Koyunbaba Antik Taş Ocağında gerçekleşecek konserin ikinci yarısı Gabriel Faure’nin, “Elegie in C Minor, Op. 24” adlı yapıtıyla başladı. Sanatçılar bu eserin ardından Johannes Brahms’ın, “Cello Sonata No.1, Op.38” adlı yapıtını seslendirdi. Üç bölümden oluşan bu yapıt, I. Allegro non troppo, II. Allegretto quasi Menuetto ve III. Allegro (E minor) başlıklarını taşıyordu. Konserde çalınan son eserin ardından, izleyicilerin yoğun alkışları altında tekrar sahneye gelen sanatçılar, bis yaparak geceyi sonlandı.

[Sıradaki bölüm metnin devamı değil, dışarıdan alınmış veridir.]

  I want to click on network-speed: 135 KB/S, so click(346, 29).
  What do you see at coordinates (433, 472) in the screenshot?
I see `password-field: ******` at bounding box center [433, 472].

Eren Levendoğlu festivali değerlendirdi
Konser kapsamında basın mensuplarıyla bir araya gelen Piyanist Eren Levendoğlu, “Festival 14. yılını kutluyor. Tabii ki, bu bizi onurlandırıyor. Bu kadar emekle bu günlere getirdiğimiz festivalimizin programında yer almak, bir konser vermek benim için gurur kaynağı” dedi. Festivali de değerlendiren sanatçı şu açıklamaları yaptı; “Hiç bir festival 1,5 aylık bir döneme yayılmazken, biz Gümüşlük Festival Akademisindeki ustalık sınıflarını da göz önüne alarak, bu süreci uzun tutmak zorundayız. İzleyici genelde konserleri biliyor ve takip ediyor. Çok değerli müzisyenlerle, çok önemli konserler gerçekleştiriyoruz. Bu yurt dışındaki müzik otoriteleri tarafından da takip ve takdir ediliyor. Ancak festival sadece konserlerden ibaret değil. 2006’dan bu yana ustalık sınıflarında 700’ün üstünde genç yeteneğe eğitim verdik ve bu eğitimi verenler dünyanın en büyük klasik müzik sanatçıları. Diğer yandan iki yılda bir hocamız Ahmed Adnan Saygun’un adını taşıyan bir piyano yarışması düzenliyoruz. Genç yeteneklerin keşfi ve motivasyonu açısından bu çok değerli bir girişim oldu. Tüm bunları yapmak aslında hiç de kolay olmadı ve aynı zorluklarla hala başa çıkmaya çalışıyoruz. Biz, arkasında büyük bir holding olan bir festival değiliz. Küçük bir kadro ile çok büyük bir iş yapıyoruz. Bizi her yıl destekleyen çok değerli sponsorlarımız ve festival dostlarımız tabii ki var ve onlara müteşekkiriz, onların sayesinde bugünlere geldik. Yine de festivalimizin hala farklı destekçilere de ihtiyacı olduğu aşikar. Festivali bu günlere getirmemizde bize destek olan herkese, her kuruma teşekkürlerimiz sonsuz”.